I. Determine safety of infrared coagulation, electrocautery, imiquimod, 85% trichloroacetic acid and 5-fluorouracil (fluorouracil) treatments for anal HSIL.
II. Compare quality of life measures between arms.
I. Determine the human papilloma virus (HPV) type in cancer and compare to that of overlying HSIL and HSIL biopsies collected concurrently that did not progress to cancer.
II. Determine the strain variant of HPV 16 in participants who progressed to anal cancer and compare to participants with HSIL biopsies who did not progress to cancer.
III. Determine the HPV integration site in overlying anal cancer to that of HSIL overlying the cancer and HSIL biopsies collected concurrently that did not progress to cancer.

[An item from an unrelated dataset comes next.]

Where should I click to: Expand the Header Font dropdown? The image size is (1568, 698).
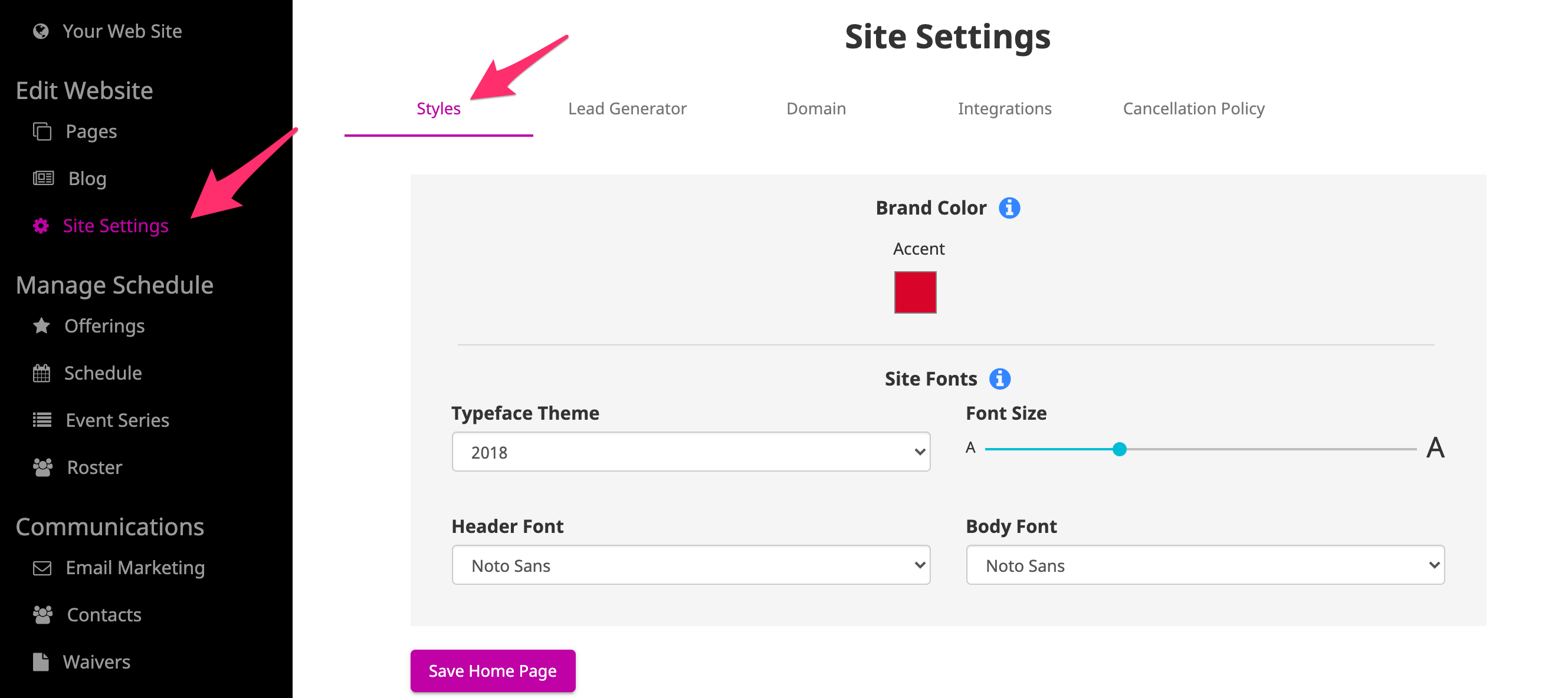coord(691,565)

IV. Perform gene expression array analysis comparing expression in anal cancer with HSIL overlying the cancer; perform gene expression array analysis comparing expression in HSIL biopsies that progressed to cancer with non-progressing HSIL biopsies at other locations; perform similar analyses comparing expression in HSIL biopsies that progressed to cancer with the same lesion at earlier time points prior to progression.
V. Characterize genetic changes in anal cancers compared with HSIL overlying the cancer; characterize genetic changes in HSIL biopsies that progressed to cancer compared with non-progressing HSIL biopsies at other locations; characterize genetic changes HSIL biopsies that progressed to cancer with the same lesion at earlier time points prior to progression.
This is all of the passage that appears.